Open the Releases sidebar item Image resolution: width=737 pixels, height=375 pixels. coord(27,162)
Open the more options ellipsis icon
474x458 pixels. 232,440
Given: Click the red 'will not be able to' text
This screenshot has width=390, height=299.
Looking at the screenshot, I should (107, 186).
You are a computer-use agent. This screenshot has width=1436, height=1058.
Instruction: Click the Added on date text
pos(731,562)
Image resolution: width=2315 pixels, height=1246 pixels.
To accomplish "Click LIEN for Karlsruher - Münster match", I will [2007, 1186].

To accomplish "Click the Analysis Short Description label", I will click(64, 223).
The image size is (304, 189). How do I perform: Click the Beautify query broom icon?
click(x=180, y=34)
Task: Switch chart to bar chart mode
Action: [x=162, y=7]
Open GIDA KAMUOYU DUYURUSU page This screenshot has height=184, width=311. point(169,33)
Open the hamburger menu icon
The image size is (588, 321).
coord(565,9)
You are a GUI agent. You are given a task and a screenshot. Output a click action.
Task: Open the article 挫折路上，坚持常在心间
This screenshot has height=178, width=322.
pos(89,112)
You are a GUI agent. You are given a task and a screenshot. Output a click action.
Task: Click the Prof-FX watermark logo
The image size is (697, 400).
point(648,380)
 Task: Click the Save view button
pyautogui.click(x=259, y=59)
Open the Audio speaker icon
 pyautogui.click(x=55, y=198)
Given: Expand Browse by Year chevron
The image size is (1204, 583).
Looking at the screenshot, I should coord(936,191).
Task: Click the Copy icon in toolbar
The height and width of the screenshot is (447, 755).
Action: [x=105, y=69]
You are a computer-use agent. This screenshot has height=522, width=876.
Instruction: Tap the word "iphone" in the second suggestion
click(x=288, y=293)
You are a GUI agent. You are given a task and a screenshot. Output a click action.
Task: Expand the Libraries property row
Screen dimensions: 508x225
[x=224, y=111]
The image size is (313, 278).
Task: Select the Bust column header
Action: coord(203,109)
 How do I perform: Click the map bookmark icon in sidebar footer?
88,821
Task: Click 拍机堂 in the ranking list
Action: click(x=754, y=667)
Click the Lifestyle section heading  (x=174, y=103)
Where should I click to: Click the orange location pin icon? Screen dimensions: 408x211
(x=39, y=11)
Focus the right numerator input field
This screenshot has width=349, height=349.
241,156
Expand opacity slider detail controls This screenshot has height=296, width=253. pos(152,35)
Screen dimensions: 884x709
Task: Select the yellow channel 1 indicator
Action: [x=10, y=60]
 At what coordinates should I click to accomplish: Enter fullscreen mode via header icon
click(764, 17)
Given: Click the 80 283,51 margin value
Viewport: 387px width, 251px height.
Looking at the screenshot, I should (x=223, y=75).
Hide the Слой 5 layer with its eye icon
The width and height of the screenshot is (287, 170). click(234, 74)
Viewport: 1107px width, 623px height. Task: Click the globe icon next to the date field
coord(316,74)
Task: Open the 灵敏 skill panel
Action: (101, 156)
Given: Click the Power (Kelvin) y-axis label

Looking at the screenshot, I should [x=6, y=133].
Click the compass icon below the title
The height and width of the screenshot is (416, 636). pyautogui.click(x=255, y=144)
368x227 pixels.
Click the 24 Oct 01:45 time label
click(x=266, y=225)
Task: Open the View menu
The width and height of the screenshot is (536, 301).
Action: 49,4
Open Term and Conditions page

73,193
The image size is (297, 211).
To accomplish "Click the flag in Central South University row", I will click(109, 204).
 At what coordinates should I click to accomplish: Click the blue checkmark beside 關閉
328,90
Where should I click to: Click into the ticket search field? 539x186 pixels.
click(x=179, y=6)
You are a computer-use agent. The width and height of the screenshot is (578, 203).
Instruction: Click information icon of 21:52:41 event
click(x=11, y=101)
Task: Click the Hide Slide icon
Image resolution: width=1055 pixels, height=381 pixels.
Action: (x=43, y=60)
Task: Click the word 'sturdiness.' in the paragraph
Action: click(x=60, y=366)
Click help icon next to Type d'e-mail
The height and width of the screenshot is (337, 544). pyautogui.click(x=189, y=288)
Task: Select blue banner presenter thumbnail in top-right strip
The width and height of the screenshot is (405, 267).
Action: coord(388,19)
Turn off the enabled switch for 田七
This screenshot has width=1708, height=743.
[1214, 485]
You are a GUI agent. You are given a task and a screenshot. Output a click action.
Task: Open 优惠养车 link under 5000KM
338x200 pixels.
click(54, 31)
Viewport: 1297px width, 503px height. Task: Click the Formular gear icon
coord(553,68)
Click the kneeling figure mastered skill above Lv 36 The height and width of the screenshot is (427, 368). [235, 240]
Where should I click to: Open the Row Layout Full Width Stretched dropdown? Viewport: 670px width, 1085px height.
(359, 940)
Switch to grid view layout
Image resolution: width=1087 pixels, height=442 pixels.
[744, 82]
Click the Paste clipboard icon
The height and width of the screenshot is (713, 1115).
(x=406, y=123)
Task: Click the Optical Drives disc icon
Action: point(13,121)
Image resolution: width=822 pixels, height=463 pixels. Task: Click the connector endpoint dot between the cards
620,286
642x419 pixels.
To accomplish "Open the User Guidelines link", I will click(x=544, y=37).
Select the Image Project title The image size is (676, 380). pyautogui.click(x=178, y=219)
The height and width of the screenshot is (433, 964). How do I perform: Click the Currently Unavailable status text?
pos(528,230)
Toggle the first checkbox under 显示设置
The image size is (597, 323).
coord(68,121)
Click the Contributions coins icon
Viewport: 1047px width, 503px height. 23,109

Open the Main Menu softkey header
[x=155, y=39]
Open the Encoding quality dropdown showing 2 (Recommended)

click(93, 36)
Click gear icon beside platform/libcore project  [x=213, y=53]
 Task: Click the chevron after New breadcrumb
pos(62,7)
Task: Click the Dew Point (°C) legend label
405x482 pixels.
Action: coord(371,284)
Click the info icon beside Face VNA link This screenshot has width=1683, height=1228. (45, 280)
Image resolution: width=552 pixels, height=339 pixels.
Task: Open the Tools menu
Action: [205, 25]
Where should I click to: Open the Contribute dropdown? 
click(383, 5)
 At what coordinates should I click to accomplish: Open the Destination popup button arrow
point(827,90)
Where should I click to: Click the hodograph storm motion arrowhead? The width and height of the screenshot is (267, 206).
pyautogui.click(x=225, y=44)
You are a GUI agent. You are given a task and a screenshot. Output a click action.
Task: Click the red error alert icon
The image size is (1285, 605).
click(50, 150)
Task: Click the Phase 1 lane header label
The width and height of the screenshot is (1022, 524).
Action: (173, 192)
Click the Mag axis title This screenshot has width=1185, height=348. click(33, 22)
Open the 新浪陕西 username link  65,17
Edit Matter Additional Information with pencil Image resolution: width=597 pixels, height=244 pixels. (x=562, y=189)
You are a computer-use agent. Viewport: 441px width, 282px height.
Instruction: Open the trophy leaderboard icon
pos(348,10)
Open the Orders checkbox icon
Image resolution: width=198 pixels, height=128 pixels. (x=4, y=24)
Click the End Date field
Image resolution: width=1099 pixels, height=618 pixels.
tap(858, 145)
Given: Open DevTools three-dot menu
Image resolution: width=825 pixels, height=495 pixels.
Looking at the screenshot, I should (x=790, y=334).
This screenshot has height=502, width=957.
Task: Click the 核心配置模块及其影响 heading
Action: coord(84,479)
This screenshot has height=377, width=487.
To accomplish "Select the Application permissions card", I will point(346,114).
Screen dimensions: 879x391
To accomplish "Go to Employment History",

▸ THE PROBLEM
Please give back exactly the lines of this listing beginning at the line with "Given: Click the Power (Kelvin) y-axis label" and ending with the line with "The image size is (297, 211).", both included, and nothing else.

▸ RESULT OF THIS EXERCISE
Given: Click the Power (Kelvin) y-axis label

Looking at the screenshot, I should [x=6, y=133].
Click the compass icon below the title
The height and width of the screenshot is (416, 636). pyautogui.click(x=255, y=144)
368x227 pixels.
Click the 24 Oct 01:45 time label
click(x=266, y=225)
Task: Open the View menu
The width and height of the screenshot is (536, 301).
Action: 49,4
Open Term and Conditions page

73,193
The image size is (297, 211).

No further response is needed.